TASK -
Express the items as a two-column CSV with the columns "item" and "answer", one row per item. Put each item's text and its answer in its own quoted field, with line breaks turned into spaces, beginning at the line that contains "总裁班 (89, 261)" and stopping after the line that contains "로그인 (98, 102)".

-.-.-

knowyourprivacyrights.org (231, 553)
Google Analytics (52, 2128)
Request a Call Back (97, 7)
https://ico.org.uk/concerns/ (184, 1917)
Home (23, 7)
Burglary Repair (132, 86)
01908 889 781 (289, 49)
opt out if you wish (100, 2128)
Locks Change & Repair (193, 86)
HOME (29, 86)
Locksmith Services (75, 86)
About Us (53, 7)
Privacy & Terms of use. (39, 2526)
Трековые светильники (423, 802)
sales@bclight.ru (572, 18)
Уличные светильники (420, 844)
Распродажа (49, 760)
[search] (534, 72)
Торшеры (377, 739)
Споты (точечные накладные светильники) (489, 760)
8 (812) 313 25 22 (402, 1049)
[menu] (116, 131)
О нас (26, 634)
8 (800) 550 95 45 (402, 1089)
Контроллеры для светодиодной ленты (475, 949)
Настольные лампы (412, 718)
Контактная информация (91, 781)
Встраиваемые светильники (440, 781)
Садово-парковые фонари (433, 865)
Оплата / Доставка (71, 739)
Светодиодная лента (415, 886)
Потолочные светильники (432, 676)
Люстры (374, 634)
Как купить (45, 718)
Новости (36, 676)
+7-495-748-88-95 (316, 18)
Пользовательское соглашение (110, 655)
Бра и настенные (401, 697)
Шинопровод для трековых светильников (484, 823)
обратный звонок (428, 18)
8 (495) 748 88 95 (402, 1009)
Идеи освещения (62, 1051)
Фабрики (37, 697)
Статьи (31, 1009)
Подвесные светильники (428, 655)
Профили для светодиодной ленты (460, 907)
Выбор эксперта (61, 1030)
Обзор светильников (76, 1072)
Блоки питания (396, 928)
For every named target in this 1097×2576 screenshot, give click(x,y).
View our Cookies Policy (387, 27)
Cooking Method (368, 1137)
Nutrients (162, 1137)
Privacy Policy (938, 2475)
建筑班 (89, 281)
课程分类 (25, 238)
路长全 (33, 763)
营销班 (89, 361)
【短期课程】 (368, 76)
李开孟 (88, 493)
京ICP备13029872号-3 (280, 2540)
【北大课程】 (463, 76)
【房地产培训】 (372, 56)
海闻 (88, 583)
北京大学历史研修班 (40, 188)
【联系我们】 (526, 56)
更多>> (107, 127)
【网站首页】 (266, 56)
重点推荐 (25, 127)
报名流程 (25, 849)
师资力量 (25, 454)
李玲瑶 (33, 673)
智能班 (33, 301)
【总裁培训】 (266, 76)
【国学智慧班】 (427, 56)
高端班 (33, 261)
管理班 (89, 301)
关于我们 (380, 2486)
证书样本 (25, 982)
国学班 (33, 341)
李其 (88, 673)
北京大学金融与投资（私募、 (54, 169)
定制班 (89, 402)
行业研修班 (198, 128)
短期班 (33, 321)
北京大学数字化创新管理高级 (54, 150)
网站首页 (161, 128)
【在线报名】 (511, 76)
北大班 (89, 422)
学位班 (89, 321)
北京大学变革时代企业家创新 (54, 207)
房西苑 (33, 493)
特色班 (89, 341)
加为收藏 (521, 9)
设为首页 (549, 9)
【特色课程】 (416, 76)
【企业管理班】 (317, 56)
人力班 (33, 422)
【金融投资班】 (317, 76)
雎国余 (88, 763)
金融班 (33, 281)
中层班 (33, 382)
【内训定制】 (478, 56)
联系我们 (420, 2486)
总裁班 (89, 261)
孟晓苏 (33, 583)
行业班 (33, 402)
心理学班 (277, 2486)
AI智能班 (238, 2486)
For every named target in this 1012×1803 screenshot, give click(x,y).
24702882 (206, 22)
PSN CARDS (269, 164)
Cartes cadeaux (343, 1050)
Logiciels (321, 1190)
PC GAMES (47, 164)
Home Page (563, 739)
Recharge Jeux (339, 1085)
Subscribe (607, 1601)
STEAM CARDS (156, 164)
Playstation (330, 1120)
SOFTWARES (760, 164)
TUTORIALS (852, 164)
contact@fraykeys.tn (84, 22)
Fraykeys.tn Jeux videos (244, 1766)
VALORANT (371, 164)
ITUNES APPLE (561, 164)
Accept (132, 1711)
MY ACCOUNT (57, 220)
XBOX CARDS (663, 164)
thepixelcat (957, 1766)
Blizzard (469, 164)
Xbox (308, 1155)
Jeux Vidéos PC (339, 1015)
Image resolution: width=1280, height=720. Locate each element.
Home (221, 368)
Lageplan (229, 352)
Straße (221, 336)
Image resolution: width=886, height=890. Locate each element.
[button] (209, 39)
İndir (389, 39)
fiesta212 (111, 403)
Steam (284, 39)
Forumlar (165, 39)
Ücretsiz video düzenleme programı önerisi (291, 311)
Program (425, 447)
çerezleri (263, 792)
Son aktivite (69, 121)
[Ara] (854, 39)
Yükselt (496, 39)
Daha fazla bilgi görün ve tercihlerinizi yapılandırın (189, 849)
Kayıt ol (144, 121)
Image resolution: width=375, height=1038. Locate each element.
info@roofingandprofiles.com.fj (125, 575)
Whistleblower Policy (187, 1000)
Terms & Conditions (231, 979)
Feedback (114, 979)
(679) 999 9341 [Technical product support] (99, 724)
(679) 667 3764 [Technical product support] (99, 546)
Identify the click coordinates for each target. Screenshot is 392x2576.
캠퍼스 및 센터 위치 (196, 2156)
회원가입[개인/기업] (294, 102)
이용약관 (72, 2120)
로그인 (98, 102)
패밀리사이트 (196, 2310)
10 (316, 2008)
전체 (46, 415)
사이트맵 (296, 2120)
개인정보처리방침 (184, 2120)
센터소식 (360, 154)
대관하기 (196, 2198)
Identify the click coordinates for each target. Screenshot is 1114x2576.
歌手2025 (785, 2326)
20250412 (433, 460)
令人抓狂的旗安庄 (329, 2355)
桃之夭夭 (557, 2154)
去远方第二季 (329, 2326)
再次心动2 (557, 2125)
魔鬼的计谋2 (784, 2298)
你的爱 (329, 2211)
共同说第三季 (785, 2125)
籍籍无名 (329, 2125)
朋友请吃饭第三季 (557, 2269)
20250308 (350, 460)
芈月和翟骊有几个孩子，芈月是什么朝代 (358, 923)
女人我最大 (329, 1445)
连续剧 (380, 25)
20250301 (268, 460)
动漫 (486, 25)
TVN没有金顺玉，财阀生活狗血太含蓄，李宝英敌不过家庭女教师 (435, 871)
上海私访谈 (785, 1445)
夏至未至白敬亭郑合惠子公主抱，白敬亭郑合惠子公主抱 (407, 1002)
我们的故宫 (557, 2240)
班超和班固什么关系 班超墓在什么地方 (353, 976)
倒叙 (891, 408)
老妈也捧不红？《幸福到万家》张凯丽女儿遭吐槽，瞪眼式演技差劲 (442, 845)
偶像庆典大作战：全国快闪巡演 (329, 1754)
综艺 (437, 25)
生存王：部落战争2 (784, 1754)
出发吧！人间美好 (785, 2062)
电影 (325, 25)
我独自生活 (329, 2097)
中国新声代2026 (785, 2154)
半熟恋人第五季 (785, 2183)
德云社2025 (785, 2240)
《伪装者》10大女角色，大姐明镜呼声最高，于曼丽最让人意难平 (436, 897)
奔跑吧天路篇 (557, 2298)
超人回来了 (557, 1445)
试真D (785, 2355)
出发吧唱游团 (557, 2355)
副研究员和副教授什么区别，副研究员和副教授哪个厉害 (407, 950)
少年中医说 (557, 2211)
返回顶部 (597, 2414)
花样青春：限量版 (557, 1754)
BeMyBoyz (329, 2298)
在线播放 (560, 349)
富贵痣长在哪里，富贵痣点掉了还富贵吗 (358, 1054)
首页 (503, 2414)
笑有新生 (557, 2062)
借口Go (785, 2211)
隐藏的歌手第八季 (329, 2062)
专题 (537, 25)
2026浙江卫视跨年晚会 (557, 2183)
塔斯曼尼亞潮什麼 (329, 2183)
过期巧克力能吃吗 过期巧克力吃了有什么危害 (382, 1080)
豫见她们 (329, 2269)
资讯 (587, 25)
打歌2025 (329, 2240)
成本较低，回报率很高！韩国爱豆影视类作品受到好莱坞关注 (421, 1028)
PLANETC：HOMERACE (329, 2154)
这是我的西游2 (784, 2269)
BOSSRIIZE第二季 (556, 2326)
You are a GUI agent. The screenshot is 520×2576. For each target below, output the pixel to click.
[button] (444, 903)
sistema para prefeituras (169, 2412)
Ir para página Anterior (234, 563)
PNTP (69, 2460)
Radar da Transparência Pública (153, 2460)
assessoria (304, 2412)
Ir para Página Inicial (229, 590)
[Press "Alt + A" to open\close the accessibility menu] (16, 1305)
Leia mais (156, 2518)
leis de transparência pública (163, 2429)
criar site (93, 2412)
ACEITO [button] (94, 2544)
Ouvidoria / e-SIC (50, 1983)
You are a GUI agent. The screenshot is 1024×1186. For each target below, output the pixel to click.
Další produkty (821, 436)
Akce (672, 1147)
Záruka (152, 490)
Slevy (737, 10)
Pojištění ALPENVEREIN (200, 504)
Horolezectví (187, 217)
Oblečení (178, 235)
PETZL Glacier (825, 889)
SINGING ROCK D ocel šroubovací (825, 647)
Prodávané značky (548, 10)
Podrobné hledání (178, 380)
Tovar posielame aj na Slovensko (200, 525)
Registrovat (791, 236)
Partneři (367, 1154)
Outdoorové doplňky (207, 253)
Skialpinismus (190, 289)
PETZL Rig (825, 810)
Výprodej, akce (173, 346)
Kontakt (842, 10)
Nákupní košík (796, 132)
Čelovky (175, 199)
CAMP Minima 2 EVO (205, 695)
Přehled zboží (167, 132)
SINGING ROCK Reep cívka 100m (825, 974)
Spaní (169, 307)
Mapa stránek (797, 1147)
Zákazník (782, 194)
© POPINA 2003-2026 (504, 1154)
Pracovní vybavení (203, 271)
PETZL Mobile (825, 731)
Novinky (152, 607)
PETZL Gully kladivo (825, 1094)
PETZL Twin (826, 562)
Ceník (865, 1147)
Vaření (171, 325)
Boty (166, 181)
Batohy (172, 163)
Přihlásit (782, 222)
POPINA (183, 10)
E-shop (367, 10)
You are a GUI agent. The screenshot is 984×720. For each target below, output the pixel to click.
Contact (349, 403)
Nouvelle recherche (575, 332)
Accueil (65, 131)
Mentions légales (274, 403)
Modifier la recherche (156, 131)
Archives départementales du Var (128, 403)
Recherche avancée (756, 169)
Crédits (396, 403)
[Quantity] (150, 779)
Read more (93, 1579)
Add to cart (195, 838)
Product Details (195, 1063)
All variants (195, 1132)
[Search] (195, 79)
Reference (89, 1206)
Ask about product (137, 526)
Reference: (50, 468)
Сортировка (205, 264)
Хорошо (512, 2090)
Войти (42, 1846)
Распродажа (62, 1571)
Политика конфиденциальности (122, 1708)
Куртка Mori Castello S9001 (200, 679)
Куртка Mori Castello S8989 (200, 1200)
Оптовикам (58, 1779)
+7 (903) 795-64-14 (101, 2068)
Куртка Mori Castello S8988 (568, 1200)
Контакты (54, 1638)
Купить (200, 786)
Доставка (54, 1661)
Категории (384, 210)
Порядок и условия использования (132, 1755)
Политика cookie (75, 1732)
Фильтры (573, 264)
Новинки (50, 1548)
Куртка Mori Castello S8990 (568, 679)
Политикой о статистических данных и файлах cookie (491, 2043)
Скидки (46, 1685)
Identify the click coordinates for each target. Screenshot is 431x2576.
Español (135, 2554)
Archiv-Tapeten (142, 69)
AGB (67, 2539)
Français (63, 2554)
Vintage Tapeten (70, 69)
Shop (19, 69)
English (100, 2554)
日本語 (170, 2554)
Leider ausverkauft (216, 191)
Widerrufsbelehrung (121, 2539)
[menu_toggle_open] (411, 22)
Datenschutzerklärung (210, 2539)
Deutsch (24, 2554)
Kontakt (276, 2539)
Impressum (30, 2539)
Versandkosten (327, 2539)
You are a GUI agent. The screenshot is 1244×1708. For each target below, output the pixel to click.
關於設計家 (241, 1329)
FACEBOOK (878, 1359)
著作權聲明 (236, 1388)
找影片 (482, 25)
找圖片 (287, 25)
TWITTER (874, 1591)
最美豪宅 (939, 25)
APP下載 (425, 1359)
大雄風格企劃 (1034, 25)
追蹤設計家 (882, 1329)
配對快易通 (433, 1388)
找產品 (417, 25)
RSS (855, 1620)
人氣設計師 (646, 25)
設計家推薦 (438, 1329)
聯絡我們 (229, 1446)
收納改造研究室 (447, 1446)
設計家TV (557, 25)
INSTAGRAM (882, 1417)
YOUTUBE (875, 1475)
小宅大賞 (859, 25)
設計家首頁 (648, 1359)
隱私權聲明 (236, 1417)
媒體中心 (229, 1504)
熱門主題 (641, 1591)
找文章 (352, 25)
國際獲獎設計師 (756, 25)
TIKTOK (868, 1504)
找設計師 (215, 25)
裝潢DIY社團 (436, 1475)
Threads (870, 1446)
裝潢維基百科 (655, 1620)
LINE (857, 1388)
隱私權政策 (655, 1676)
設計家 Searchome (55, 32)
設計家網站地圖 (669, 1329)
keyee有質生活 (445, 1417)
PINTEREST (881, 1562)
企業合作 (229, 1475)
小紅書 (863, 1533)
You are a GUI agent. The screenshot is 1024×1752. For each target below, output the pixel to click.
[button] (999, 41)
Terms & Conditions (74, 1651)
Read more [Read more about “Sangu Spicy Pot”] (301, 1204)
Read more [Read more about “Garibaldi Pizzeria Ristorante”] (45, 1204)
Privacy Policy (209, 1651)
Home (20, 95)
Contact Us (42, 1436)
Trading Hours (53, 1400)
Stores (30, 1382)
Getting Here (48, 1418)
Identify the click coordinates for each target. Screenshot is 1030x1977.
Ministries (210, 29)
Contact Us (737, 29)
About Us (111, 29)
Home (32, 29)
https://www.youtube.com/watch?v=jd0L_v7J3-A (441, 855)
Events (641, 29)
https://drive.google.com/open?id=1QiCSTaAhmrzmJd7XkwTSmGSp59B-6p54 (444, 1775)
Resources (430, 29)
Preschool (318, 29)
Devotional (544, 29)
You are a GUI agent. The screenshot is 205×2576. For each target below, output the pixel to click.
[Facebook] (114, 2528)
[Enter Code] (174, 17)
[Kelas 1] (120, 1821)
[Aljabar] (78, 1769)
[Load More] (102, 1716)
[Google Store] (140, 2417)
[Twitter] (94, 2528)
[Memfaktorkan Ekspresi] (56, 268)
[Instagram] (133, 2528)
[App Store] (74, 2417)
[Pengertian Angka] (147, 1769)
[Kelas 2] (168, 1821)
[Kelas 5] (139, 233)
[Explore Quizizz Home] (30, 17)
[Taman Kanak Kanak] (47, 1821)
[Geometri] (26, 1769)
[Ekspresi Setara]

-.-.-

FINISHED TASK -
item,answer
"总裁班","(89, 261)"
"孟晓苏","(33, 583)"
"行业班","(33, 402)"
"心理学班","(277, 2486)"
"AI智能班","(238, 2486)"
"For every named target in this 1012×1803 screenshot, give click(x,y). 24702882","(206, 22)"
"PSN CARDS","(269, 164)"
"Cartes cadeaux","(343, 1050)"
"Logiciels","(321, 1190)"
"PC GAMES","(47, 164)"
"Home Page","(563, 739)"
"Recharge Jeux","(339, 1085)"
"Subscribe","(607, 1601)"
"STEAM CARDS","(156, 164)"
"Playstation","(330, 1120)"
"SOFTWARES","(760, 164)"
"TUTORIALS","(852, 164)"
"contact@fraykeys.tn","(84, 22)"
"Fraykeys.tn Jeux videos","(244, 1766)"
"VALORANT","(371, 164)"
"ITUNES APPLE","(561, 164)"
"Accept","(132, 1711)"
"MY ACCOUNT","(57, 220)"
"XBOX CARDS","(663, 164)"
"thepixelcat","(957, 1766)"
"Blizzard","(469, 164)"
"Xbox","(308, 1155)"
"Jeux Vidéos PC","(339, 1015)"
"Image resolution: width=1280, height=720. Locate each element. Home","(221, 368)"
"Lageplan","(229, 352)"
"Straße","(221, 336)"
"Image resolution: width=886, height=890. Locate each element. [button]","(209, 39)"
"İndir","(389, 39)"
"fiesta212","(111, 403)"
"Steam","(284, 39)"
"Forumlar","(165, 39)"
"Ücretsiz video düzenleme programı önerisi","(291, 311)"
"Program","(425, 447)"
"çerezleri","(263, 792)"
"Son aktivite","(69, 121)"
"[Ara]","(854, 39)"
"Yükselt","(496, 39)"
"Daha fazla bilgi görün ve tercihlerinizi yapılandırın","(189, 849)"
"Kayıt ol","(144, 121)"
"Image resolution: width=375, height=1038. Locate each element. info@roofingandprofiles.com.fj","(125, 575)"
"Whistleblower Policy","(187, 1000)"
"Terms & Conditions","(231, 979)"
"Feedback","(114, 979)"
"(679) 999 9341 [Technical product support]","(99, 724)"
"(679) 667 3764 [Technical product support]","(99, 546)"
"Identify the click coordinates for each target. Screenshot is 392x2576. 캠퍼스 및 센터 위치","(196, 2156)"
"회원가입[개인/기업]","(294, 102)"
"이용약관","(72, 2120)"
"로그인","(98, 102)"